• **Source data**
=== Begin Enclosure ===

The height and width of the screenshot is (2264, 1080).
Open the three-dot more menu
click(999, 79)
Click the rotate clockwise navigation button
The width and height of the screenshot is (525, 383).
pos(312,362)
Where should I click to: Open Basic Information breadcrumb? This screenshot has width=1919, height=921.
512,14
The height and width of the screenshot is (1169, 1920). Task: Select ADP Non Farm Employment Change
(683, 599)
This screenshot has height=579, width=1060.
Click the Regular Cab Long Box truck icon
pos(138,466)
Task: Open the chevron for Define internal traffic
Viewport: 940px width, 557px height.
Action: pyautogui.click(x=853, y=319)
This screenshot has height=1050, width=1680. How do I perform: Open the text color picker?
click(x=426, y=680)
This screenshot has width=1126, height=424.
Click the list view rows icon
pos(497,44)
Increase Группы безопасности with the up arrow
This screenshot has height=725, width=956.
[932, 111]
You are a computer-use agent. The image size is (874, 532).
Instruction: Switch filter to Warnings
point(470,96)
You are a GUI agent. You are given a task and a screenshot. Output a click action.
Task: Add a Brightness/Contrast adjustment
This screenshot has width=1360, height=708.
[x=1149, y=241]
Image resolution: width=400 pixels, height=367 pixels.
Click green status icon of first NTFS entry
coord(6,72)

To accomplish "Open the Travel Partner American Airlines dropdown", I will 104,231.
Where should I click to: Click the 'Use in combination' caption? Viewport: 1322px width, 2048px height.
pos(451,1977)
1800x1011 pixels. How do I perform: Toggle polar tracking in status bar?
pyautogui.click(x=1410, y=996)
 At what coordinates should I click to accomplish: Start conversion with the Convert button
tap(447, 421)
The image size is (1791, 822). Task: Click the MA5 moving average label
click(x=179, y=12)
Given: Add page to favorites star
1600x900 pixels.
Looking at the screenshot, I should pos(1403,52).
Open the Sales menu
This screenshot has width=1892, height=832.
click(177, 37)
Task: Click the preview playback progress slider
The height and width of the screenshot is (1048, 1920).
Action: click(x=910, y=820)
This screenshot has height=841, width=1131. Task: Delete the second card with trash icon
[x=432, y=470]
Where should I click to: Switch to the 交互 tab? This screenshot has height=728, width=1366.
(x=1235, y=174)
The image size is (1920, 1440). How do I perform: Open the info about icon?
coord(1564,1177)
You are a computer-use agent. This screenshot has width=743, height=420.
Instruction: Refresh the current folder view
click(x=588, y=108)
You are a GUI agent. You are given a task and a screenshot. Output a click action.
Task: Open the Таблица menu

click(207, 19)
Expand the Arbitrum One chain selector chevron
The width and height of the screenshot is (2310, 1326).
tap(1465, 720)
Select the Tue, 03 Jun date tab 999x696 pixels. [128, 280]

=== End Enclosure ===

• **To do**
Your response needs to restate the lines above exactly.

• **Output**
The height and width of the screenshot is (2264, 1080).
Open the three-dot more menu
click(999, 79)
Click the rotate clockwise navigation button
The width and height of the screenshot is (525, 383).
pos(312,362)
Where should I click to: Open Basic Information breadcrumb? This screenshot has width=1919, height=921.
512,14
The height and width of the screenshot is (1169, 1920). Task: Select ADP Non Farm Employment Change
(683, 599)
This screenshot has height=579, width=1060.
Click the Regular Cab Long Box truck icon
pos(138,466)
Task: Open the chevron for Define internal traffic
Viewport: 940px width, 557px height.
Action: pyautogui.click(x=853, y=319)
This screenshot has height=1050, width=1680. How do I perform: Open the text color picker?
click(x=426, y=680)
This screenshot has width=1126, height=424.
Click the list view rows icon
pos(497,44)
Increase Группы безопасности with the up arrow
This screenshot has height=725, width=956.
[932, 111]
You are a computer-use agent. The image size is (874, 532).
Instruction: Switch filter to Warnings
point(470,96)
You are a GUI agent. You are given a task and a screenshot. Output a click action.
Task: Add a Brightness/Contrast adjustment
This screenshot has width=1360, height=708.
[x=1149, y=241]
Image resolution: width=400 pixels, height=367 pixels.
Click green status icon of first NTFS entry
coord(6,72)

To accomplish "Open the Travel Partner American Airlines dropdown", I will 104,231.
Where should I click to: Click the 'Use in combination' caption? Viewport: 1322px width, 2048px height.
pos(451,1977)
1800x1011 pixels. How do I perform: Toggle polar tracking in status bar?
pyautogui.click(x=1410, y=996)
 At what coordinates should I click to accomplish: Start conversion with the Convert button
tap(447, 421)
The image size is (1791, 822). Task: Click the MA5 moving average label
click(x=179, y=12)
Given: Add page to favorites star
1600x900 pixels.
Looking at the screenshot, I should pos(1403,52).
Open the Sales menu
This screenshot has width=1892, height=832.
click(177, 37)
Task: Click the preview playback progress slider
The height and width of the screenshot is (1048, 1920).
Action: click(x=910, y=820)
This screenshot has height=841, width=1131. Task: Delete the second card with trash icon
[x=432, y=470]
Where should I click to: Switch to the 交互 tab? This screenshot has height=728, width=1366.
(x=1235, y=174)
The image size is (1920, 1440). How do I perform: Open the info about icon?
coord(1564,1177)
You are a computer-use agent. This screenshot has width=743, height=420.
Instruction: Refresh the current folder view
click(x=588, y=108)
You are a GUI agent. You are given a task and a screenshot. Output a click action.
Task: Open the Таблица menu

click(207, 19)
Expand the Arbitrum One chain selector chevron
The width and height of the screenshot is (2310, 1326).
tap(1465, 720)
Select the Tue, 03 Jun date tab 999x696 pixels. [128, 280]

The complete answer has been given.